The traditional dabke dance, singing of poetry, loud music, tables of food, and groups of men marching down the street singing are typical on the morning of the wedding. Even though it’s not mandatory, many brides choose mehndi art (henna) instead of the usual jewelry. The bride kissing the hands of her new in-laws’ parents and vice versa is seen as a way to thank them for joining the couple in matrimony.
A traditional Japanese wedding is conducted at a shrine Shinto-style. Brides wear a white kimono, which is a symbol of purity. It is known to be a very private ceremony meant for immediate family and a few friends present.
One of the most widely known traditions is San San Kudo, which translates to three three nine. The couple drink sake three times from three different sized “nuptial cups.” It’s symbolic for the exchange of wedding vows.
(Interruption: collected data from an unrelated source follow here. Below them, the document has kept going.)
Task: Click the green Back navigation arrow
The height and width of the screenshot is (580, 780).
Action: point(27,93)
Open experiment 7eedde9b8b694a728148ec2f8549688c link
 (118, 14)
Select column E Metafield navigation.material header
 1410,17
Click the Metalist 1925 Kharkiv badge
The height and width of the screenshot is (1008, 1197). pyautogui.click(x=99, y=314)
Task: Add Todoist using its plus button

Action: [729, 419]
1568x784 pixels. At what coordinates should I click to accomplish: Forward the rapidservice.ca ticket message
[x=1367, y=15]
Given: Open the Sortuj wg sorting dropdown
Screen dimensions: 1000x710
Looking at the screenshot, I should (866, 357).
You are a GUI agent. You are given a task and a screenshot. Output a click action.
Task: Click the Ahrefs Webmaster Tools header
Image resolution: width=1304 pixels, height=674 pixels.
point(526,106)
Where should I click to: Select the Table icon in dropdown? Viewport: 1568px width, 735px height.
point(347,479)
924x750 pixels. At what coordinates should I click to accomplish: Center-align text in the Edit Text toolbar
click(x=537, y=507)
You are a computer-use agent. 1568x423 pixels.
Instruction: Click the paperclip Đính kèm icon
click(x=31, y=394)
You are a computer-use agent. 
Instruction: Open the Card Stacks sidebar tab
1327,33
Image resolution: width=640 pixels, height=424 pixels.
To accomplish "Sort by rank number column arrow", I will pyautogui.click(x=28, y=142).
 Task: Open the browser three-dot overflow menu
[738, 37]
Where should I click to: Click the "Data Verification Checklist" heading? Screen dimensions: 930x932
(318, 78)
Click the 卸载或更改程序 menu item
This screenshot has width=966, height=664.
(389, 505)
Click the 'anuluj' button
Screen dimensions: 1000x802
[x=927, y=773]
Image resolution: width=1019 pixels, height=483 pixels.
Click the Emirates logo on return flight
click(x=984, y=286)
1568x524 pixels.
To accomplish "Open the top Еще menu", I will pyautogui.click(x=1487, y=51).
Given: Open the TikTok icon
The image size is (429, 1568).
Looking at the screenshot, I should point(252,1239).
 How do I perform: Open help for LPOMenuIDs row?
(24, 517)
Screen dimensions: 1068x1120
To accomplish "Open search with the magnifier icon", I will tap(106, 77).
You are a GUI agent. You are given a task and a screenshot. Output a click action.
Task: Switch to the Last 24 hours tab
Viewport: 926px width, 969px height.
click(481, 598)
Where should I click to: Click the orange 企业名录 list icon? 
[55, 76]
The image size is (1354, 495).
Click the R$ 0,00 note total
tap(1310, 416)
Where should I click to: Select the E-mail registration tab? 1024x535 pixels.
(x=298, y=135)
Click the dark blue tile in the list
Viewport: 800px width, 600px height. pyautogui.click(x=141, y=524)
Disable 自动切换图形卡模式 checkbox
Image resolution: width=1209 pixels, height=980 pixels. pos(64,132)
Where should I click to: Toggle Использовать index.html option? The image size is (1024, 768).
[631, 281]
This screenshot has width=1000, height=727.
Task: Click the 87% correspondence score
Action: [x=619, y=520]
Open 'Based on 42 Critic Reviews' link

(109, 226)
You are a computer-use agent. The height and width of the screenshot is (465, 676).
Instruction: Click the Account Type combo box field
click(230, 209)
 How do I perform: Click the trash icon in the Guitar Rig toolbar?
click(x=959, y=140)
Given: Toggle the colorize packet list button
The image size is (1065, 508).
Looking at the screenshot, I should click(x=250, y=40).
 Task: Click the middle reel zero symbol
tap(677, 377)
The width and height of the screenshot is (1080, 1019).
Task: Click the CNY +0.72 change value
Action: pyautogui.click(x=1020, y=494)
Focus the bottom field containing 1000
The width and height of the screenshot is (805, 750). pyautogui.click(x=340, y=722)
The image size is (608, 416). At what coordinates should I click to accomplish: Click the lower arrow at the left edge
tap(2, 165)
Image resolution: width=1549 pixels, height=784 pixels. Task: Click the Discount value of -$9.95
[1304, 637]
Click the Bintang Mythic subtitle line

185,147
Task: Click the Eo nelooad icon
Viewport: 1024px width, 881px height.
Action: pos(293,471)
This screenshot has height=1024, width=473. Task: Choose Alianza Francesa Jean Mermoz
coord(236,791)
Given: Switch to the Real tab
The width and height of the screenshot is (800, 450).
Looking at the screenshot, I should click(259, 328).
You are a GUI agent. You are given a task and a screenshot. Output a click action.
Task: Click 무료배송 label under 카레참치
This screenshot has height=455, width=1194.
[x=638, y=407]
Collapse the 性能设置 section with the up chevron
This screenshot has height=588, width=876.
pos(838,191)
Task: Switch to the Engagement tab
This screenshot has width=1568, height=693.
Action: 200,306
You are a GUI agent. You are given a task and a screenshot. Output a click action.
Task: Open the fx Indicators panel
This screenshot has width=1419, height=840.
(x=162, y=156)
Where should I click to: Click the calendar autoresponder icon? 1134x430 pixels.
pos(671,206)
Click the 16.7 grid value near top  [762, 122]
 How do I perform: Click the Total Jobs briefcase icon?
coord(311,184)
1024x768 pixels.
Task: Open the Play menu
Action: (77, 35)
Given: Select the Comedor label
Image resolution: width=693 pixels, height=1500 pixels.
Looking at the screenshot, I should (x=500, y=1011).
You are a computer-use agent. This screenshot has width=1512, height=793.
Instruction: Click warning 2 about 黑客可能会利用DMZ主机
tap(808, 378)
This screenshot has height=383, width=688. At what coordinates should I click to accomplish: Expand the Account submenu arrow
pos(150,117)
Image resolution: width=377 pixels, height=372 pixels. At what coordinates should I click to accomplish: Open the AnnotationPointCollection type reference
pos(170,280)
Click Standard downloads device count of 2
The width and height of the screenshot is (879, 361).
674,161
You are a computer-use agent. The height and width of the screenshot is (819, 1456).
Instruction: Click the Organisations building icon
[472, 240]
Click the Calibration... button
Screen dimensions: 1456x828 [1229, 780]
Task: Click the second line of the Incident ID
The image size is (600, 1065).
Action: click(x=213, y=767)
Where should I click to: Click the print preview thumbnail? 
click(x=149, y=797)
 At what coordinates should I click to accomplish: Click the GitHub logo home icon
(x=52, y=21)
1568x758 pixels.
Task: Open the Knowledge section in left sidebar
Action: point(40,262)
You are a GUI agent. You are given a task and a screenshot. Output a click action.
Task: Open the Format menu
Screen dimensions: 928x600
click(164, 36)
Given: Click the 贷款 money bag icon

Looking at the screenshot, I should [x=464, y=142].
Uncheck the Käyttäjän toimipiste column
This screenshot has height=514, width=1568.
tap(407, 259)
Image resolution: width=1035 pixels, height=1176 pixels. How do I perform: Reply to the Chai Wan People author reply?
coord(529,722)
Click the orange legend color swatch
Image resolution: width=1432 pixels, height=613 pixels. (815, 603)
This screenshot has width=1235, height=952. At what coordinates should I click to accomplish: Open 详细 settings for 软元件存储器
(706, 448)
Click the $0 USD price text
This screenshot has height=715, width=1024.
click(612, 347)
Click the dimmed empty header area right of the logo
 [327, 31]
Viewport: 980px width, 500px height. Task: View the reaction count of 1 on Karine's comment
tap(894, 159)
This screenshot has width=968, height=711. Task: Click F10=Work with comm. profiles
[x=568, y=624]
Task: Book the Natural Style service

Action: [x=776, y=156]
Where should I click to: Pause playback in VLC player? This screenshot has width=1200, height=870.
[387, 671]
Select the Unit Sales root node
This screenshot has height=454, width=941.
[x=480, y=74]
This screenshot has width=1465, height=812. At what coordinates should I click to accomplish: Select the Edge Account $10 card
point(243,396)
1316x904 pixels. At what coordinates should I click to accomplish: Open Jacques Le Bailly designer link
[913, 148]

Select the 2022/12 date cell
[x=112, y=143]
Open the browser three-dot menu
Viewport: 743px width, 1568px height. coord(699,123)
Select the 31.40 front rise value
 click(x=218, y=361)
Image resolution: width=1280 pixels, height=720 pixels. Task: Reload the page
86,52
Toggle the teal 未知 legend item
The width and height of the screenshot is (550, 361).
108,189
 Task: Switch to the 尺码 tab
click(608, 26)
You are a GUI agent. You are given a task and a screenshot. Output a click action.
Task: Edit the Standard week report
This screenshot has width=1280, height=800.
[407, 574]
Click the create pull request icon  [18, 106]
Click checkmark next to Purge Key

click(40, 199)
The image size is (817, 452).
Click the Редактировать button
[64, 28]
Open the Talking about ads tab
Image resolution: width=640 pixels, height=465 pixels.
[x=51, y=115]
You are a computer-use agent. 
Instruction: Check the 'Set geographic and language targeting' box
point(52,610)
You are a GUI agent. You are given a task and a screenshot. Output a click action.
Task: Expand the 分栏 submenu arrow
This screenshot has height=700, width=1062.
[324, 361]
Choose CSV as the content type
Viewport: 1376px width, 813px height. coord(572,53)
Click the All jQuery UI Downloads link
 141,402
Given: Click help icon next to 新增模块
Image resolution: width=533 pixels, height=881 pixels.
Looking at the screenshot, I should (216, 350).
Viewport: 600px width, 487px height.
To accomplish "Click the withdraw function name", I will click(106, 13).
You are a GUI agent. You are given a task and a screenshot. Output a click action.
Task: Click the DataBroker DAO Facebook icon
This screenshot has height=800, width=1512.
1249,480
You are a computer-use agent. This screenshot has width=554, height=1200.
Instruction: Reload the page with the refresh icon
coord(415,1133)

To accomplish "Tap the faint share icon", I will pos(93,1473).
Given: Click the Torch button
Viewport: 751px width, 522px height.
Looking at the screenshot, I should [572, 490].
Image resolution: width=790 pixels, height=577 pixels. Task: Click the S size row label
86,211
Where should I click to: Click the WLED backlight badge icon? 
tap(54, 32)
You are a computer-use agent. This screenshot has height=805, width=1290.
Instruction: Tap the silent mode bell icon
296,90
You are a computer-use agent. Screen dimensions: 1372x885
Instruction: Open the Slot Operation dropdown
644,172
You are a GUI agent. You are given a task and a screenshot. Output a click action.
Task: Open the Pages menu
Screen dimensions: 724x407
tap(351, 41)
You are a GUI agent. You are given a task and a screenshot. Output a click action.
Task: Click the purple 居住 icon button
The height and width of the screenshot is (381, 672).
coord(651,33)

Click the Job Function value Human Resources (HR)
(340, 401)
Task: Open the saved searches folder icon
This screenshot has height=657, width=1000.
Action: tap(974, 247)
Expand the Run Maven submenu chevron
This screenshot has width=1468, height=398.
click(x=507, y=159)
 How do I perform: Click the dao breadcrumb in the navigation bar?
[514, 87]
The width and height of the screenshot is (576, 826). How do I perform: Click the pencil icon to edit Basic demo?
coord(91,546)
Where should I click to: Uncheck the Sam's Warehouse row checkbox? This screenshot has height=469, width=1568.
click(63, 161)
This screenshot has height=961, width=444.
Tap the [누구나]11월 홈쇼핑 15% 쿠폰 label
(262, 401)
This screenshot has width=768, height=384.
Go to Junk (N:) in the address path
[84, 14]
Like South Koreans, the Japanese also believe in the power of symbolism and incorporate it heavily into their ceremony. Such items include bamboo, which According to Manhattan Bride, “represents both prosperity and purity.” Another beautiful ritual is the folding of 1000 gold origami cranes “…since cranes mate for life, stand for good fortune, longevity, and peace in the marriage.”
Like the Palestinians, Indian weddings also last three days, beginning with Misri, where the married couple exchange gifts, flowers, gold for the bride, and prayers. Next is the Sangeet party, in which both families (mainly the women) come together for their celebration and dance. Mehendi is the last thing before the wedding, where the bride is embroidered head to toe with henna. The designs drawn are said to strengthen the bond between the couple.
The morning of the wedding (Haldi) is when families spread a mixture of turmeric, oil, and water all over the bride and groom. It’s supposed to calm and moisturize the skin right before the wedding! We’ve all seen how exciting Indian weddings can be because the colors are bold, bright, and vibrant. Throughout the wedding, the families exchange gifts with each other.
Democratic Republic of Congo
The Congolese people are known for their love of dance, music, and celebration. The stages to marriage for the Congolese date back centuries and performed to this day.
The groom must first win the approval of the bride’s family before even proposing. If they agree, a mayor’s delegate reads them their rites, and they are officially married. As soon as they are married, the groom must present dowry to his in-laws- clothes, jewelry, property, etc.
The rest of the day is spent cooking by the women; dishes including “turtle, crocodile, mutton, salted-boiled-braised fish, shrimp, chicken, beef, rice, potatoes, potatoes, plantains, beans, cassava leaves (Africa)”. One ritual requires the bride’s father or grandfather to pour beer on the ground; it is a way of including their ancestors in the celebration so they can keep an eye on the happy couple in the future.